Sharrett’s decision comes nearly five months after he tried both defendants together in Prince George Circuit Court. He found Moultrie, 26, guilty after an all-day trial, but took Glover’s case under advisement, directing the prosecution and defense to file legal briefs on their respective positions. Neither side had any additional arguments on Thursday.
Sharrett said he read “many times” the briefs filed by Prince George Commonwealth’s Attorney Susan Fierro, Assistant Commonwealth’s Attorney Timothy Dustan and defense attorney Linda Tomlin. But in addressing their arguments Thursday, the judge expressed little doubt about which side had prevailed.
Prosecutors argued that Glover, 19, was guilty of murder by aiding or abetting her half-brother, or acting as a principal in the second degree. To be found guilty, a defendant does not have to participate in the specific act of killing. But the evidence must show the defendant was present, actually or constructively, and assisting the killer in the crime.
Evidence showed that Glover, who worked at the Wendy’s, got into an argument with another employee, My’keyah Oliver, about 45 minutes before the shooting late on the afternoon of Sept. 4, 2017.
Glover yelled at and cursed Oliver outside the building because Glover had clocked out early one day earlier that week and Oliver had alerted the restaurant supervisor.
Tatiyana Wright, a friend of Glover’s who had just finished her shift and was waiting for Glover to drive her home, told investigators that Glover was very angry and during this time, Wright spoke with her boyfriend at Riverside Regional Jail. During the call, which was recorded, Glover can be heard in the background saying, “I got those brown shooters, that gonna shoot her.”
Although phone records acquired by police do not show that Glover directly called Moultrie, the timeline does show that Glover called Wright, who then called Mamie Salley, who is the mother of both Moultrie and Glover. Two minutes after that call, Salley called Moultrie. Moultrie then made a series of calls starting at 3:41 p.m., according to evidence.
Authorities tracked Moultrie’s calls that originated near his home and then moved toward the Wendy’s inside the Pilot Travel Center gas station on County Drive.
About 4 p.m., Moultrie pulled into the parking lot, got out of his car and walked into the restaurant dressed in black with a hoodie covering his face. As he entered with Glover, according to prosecutors, Glover was heard to say, “That’s him, that’s him right there,” directing her comments to Bond, who was Oliver’s boyfriend.
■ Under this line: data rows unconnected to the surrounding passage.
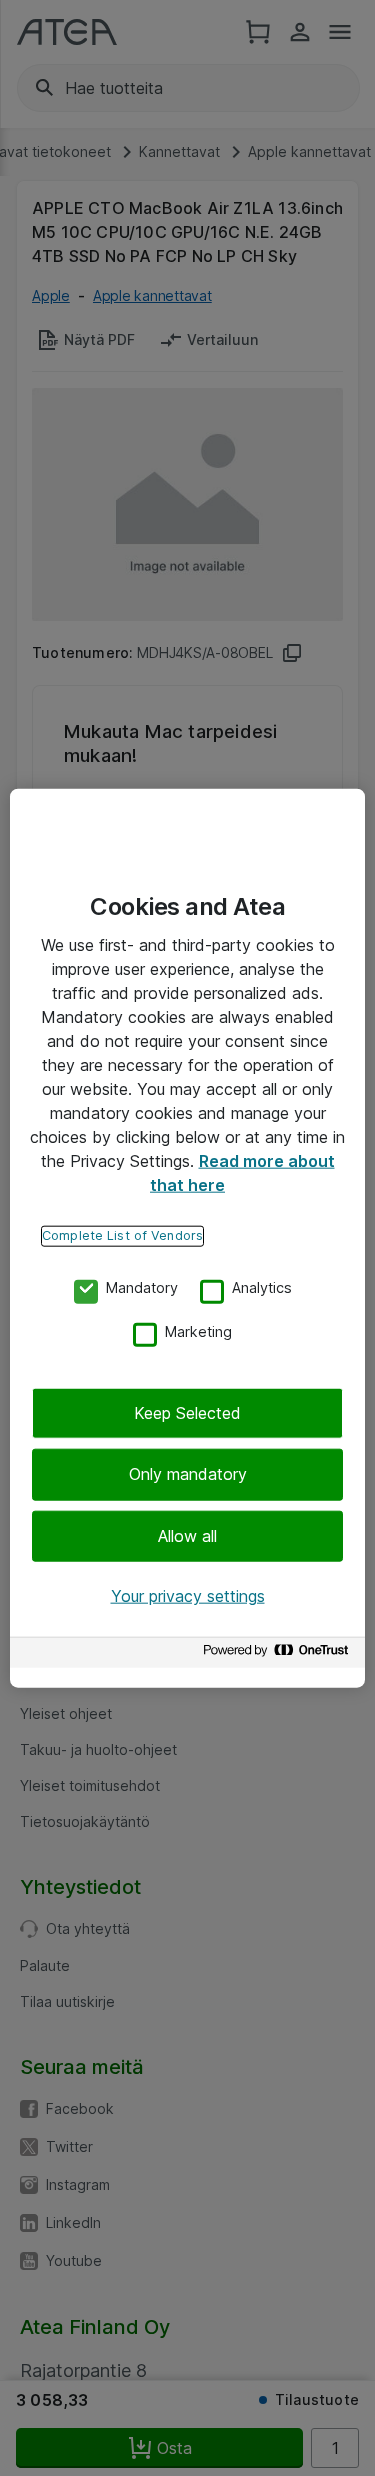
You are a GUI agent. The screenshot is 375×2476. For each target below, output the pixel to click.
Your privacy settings (188, 1596)
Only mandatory (188, 1474)
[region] (187, 1238)
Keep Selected (187, 1413)
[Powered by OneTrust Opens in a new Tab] (279, 1654)
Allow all (187, 1536)
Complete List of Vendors (122, 1235)
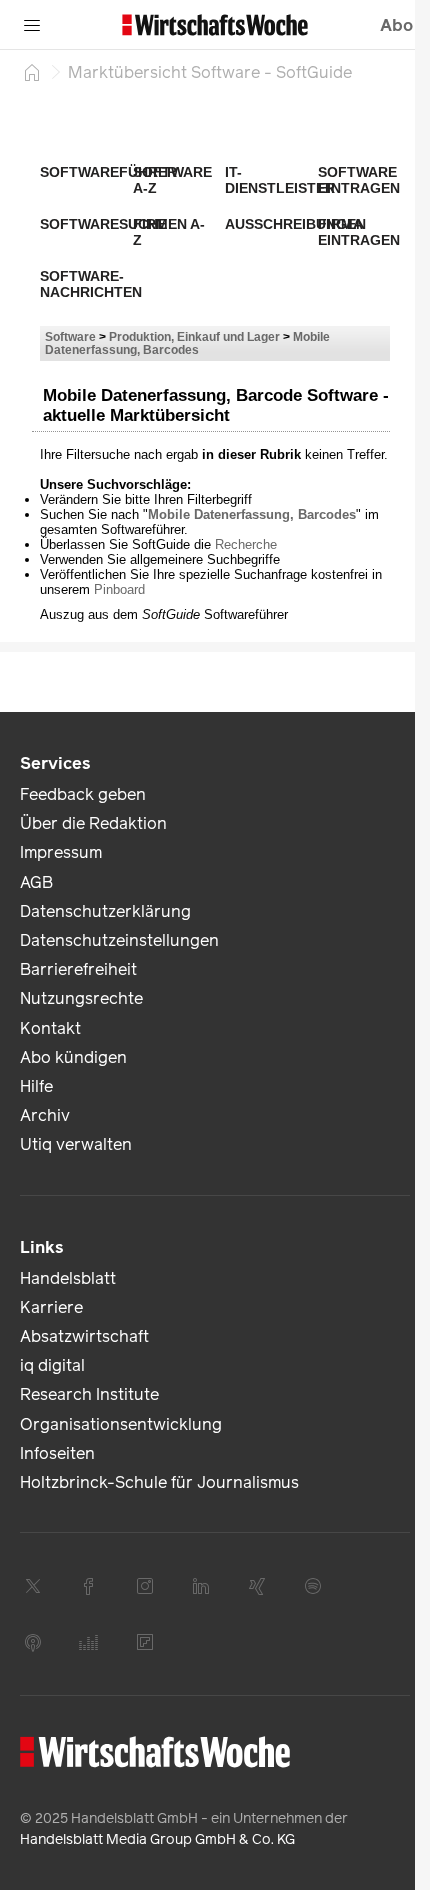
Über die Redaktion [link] (93, 823)
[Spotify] (313, 1586)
Moultrie then said, “I heard you have a problem with my sister, you got a problem with my sister,” before firing two shots in quick succession, killing Bond. The restaurant was filled with customers and employees.
Bond, who was a sophomore at Virginia State University, was minding his own business and was not involved in the earlier dispute between Glover and Oliver. When he was shot, Bond was sitting at a table looking at his cellphone while he waited at the restaurant for a friend to pick him up for a trip they planned together to North Carolina.
He was worried about his girlfriend because of the earlier dispute with Glover and decided to stay at the restaurant for a while to make sure there was no further trouble, according to trial testimony.
Moultrie then fled his car, followed by Glover in her vehicle. “She fled right along with him, and she acted exactly as Moultrie,” the judge said.
Sharrett also noted that Glover knew her half-brother was capable of violence with a gun because he was convicted in Petersburg in 2014 of voluntary manslaughter for fatally shooting Glover’s father. He was sentenced to serve three years in prison and released on probation on Dec. 19, 2016, less than nine months before the Wendy’s shooting.
“She knew Moultrie had killed in the past and she considered him to be crazy,” Fierro wrote in the brief to the judge. “Despite knowing of Moultrie’s murderous ways, she aimed this murderer at Bond and armed him with a reason to do Bond harm.”
Fierro said Moultrie did not know Bond or have any reason to target him, and for whatever reason, Glover directed her anger with Oliver toward Bond. “All these circumstances prove that Glover acted as principal in the second degree to the murder of Bond,” she wrote.
After convicting Glover, Sharrett set sentencing for Jan. 3. She faces up to life in prison plus three years.
The judge sentenced Moultrie in July to life behind bars for Bond’s murder and eight additional years for two firearm counts.